== Segment start ==

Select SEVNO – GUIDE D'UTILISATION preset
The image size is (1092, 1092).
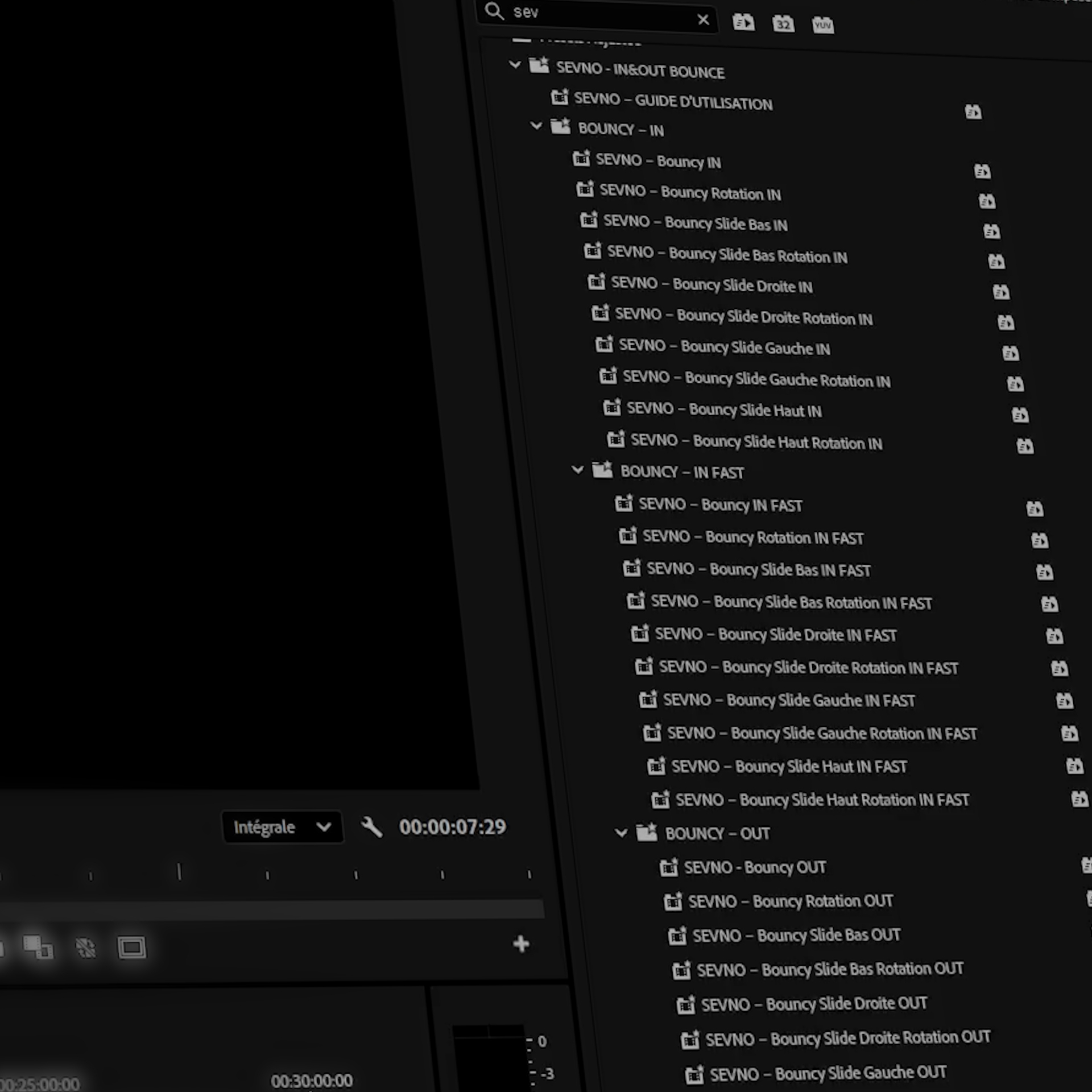click(x=672, y=101)
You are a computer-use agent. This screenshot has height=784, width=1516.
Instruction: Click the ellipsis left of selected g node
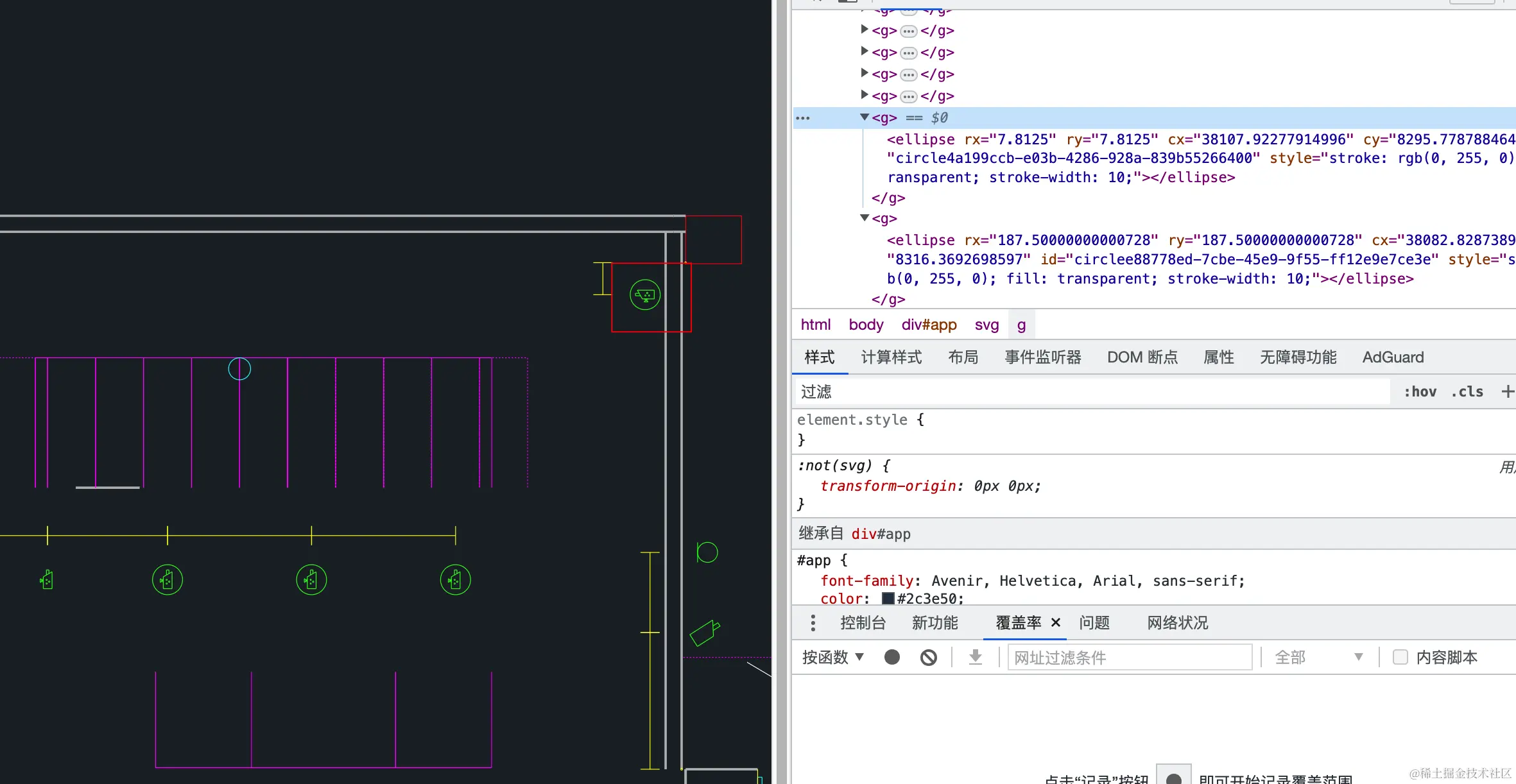pyautogui.click(x=803, y=118)

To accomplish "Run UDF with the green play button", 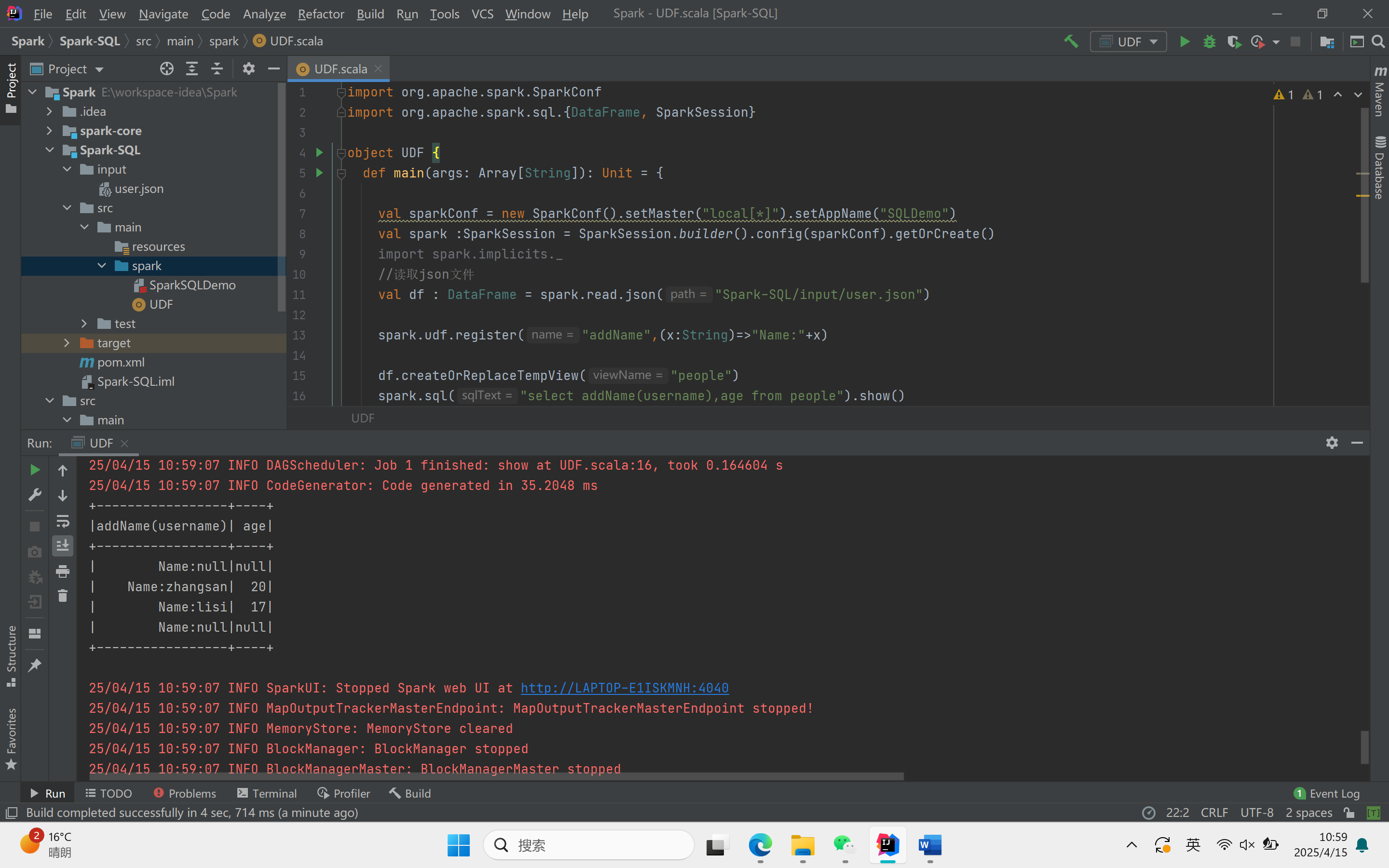I will (1184, 41).
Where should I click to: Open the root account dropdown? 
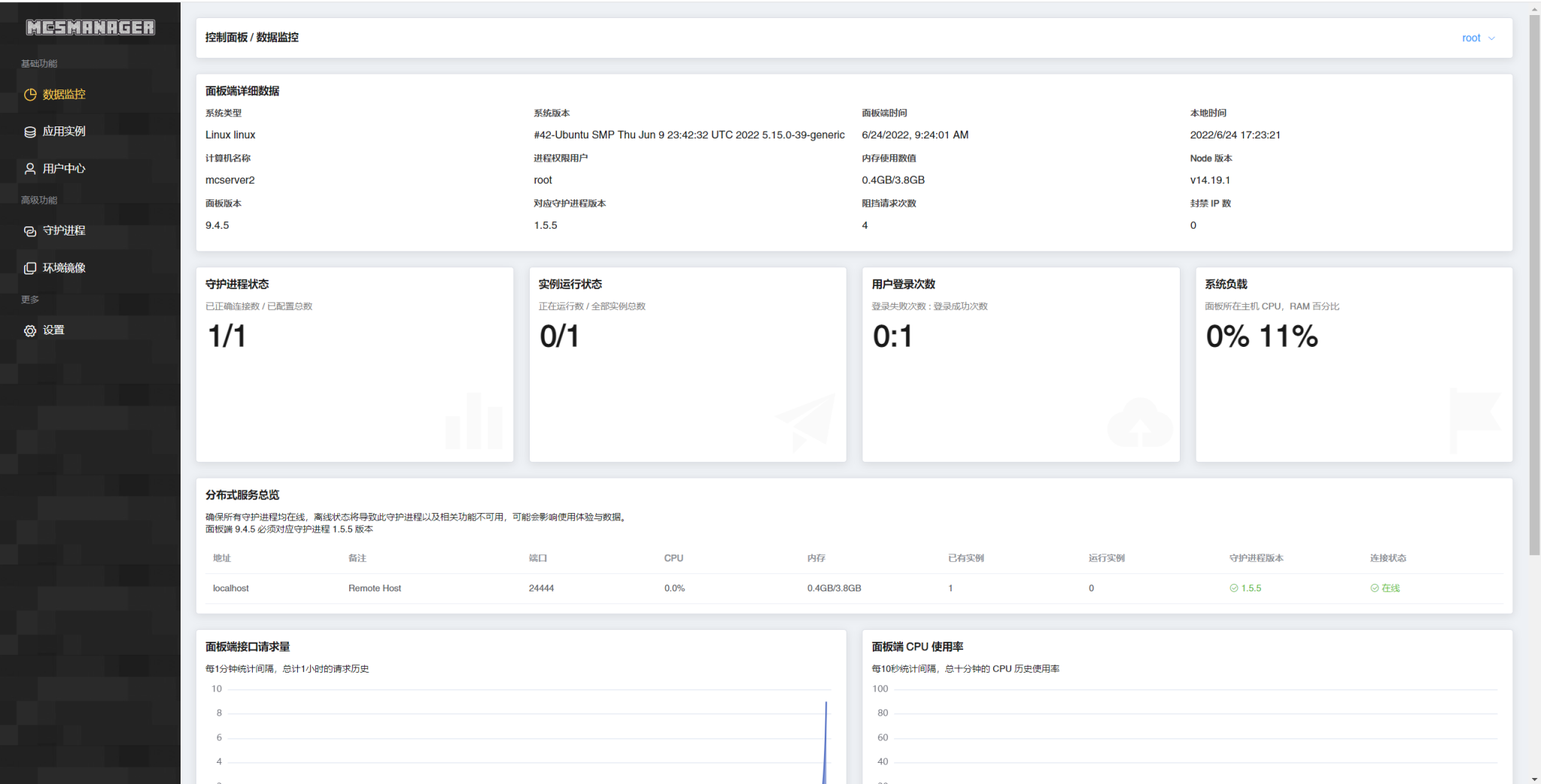(1478, 38)
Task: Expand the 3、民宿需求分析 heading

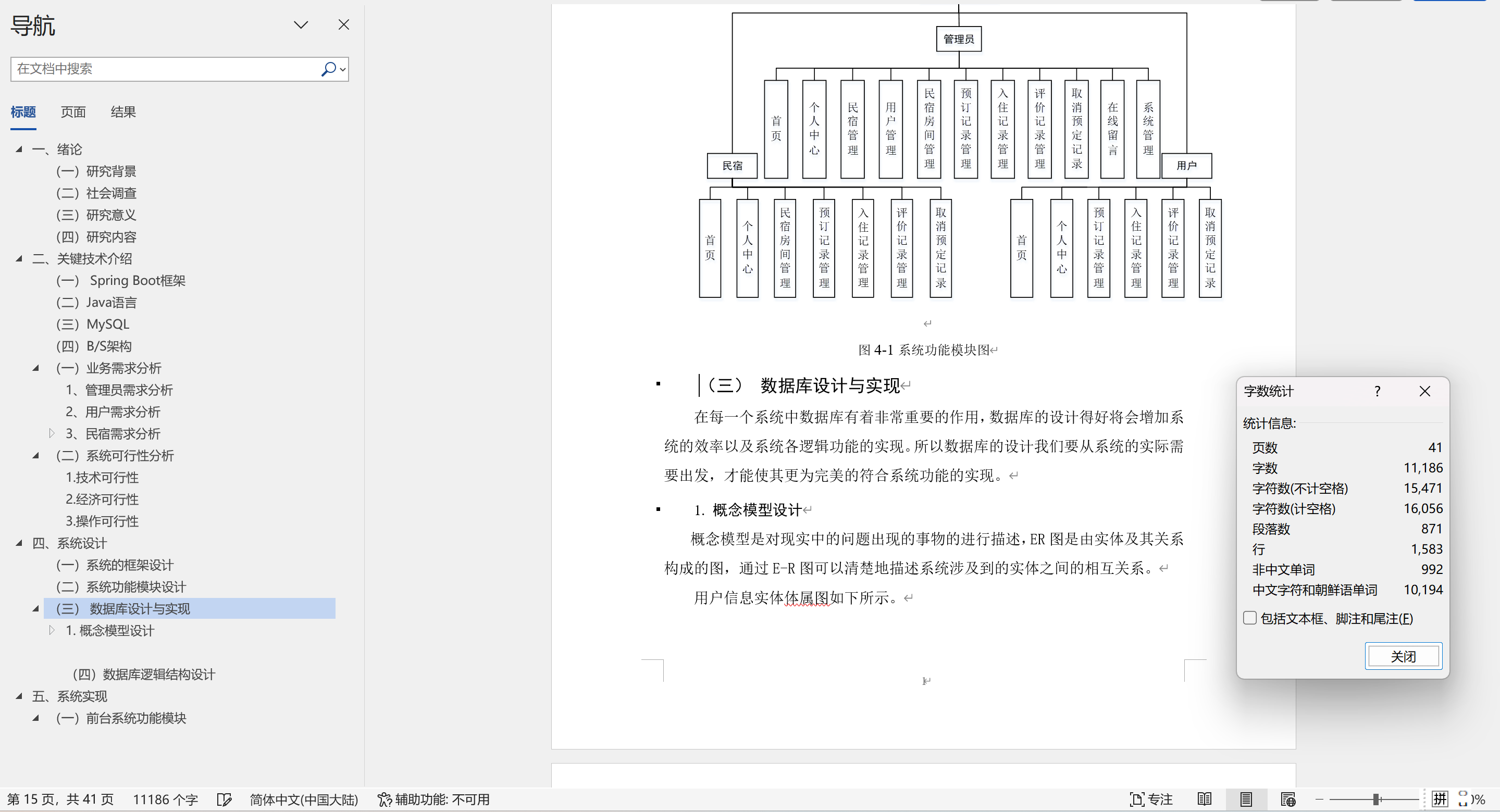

== Segment end ==

Problem =>
From the line containing "Where should I" through the last line of the entries, copy each line exactly and only those, skipping all pictures.

Task answer =>
Where should I click to: Open the root account dropdown? 
(1478, 38)
Task: Expand the 3、民宿需求分析 heading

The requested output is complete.